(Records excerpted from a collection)

______________________________

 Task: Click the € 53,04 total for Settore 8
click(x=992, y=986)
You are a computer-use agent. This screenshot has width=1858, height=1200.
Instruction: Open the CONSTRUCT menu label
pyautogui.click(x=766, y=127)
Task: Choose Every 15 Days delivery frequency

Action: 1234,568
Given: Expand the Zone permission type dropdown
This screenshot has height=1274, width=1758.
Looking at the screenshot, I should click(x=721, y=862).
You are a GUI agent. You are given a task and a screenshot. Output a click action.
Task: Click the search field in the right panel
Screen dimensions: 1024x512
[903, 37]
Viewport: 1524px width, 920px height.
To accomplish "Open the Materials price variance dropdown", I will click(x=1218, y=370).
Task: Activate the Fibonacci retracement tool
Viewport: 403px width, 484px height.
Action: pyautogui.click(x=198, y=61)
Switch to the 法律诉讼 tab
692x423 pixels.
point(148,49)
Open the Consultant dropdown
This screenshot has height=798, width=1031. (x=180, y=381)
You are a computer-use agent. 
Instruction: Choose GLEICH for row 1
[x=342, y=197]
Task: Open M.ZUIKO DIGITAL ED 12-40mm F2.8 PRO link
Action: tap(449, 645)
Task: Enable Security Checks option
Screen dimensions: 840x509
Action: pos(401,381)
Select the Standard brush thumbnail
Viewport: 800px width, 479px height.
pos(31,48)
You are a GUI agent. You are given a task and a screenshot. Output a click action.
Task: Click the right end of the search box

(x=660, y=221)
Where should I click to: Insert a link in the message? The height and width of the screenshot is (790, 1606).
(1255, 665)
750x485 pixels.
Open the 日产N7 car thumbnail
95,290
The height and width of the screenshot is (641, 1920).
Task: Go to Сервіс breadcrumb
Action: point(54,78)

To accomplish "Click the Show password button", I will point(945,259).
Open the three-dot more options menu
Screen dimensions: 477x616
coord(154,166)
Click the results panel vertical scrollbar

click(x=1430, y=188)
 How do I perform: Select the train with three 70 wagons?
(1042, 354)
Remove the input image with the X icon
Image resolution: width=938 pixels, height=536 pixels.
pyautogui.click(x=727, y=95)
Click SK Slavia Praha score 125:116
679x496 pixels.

______________________________

- _WHAT YOU WILL DO_
Scan the lines above for the word "agent", then copy each line that has it.

- _WRITTEN SOLUTION_
You are a computer-use agent. This screenshot has width=1858, height=1200.
You are a GUI agent. You are given a task and a screenshot. Output a click action.
You are a computer-use agent. 
You are a GUI agent. You are given a task and a screenshot. Output a click action.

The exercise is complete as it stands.